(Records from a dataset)
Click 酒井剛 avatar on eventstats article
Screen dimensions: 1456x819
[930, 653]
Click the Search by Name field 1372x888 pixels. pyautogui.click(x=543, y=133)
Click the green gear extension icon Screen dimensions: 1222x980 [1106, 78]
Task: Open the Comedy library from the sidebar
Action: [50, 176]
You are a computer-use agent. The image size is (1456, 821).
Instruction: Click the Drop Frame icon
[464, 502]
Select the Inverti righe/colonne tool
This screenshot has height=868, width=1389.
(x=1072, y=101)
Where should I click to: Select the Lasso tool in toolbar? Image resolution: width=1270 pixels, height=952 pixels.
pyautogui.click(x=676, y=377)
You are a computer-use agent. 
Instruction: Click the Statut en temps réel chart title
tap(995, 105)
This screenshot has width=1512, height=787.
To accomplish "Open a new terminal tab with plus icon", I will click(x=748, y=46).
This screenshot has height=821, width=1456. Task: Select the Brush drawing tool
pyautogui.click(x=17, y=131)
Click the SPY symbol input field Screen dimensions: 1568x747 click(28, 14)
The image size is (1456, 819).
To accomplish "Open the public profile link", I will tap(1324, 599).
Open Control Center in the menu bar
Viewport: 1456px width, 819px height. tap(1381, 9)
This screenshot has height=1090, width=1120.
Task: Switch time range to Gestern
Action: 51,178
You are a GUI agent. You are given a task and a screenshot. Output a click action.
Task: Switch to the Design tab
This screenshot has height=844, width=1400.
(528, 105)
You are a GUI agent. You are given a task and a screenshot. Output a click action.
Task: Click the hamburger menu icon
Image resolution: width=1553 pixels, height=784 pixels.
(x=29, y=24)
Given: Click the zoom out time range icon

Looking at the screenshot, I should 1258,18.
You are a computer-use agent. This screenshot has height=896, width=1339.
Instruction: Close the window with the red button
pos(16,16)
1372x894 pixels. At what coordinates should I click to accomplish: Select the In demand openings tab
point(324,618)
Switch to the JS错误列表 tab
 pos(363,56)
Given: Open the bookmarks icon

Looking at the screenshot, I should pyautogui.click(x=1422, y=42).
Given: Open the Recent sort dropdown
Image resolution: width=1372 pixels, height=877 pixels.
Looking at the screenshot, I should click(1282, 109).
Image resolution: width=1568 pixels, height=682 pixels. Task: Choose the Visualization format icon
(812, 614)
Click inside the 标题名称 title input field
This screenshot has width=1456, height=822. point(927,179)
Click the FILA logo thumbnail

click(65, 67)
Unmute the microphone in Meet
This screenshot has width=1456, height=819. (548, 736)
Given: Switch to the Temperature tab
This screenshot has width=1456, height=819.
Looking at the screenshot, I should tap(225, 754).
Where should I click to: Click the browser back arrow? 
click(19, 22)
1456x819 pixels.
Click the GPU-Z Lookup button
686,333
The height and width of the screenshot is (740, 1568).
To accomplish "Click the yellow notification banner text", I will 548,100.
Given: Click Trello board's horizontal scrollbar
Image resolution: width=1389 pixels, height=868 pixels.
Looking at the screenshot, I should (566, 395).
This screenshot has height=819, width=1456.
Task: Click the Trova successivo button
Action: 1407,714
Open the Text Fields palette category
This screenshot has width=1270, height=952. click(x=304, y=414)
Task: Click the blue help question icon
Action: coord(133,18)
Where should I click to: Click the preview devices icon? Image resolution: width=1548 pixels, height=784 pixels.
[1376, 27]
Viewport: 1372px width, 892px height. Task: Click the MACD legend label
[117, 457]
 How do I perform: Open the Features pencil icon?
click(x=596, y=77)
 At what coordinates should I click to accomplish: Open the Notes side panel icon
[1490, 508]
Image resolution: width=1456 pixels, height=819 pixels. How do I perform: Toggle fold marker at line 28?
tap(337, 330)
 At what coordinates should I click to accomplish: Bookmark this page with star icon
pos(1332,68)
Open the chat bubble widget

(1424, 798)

TASK DIRECTIONS: Which lines above include the word "agent"? Return each one.

ANSWER FOR THIS EXERCISE:
You are a computer-use agent. The image size is (1456, 821).
You are a computer-use agent. 
You are a GUI agent. You are given a task and a screenshot. Output a click action.
You are a GUI agent. You are given a task and a screenshot. Output a click action.
You are a computer-use agent. This screenshot has height=896, width=1339.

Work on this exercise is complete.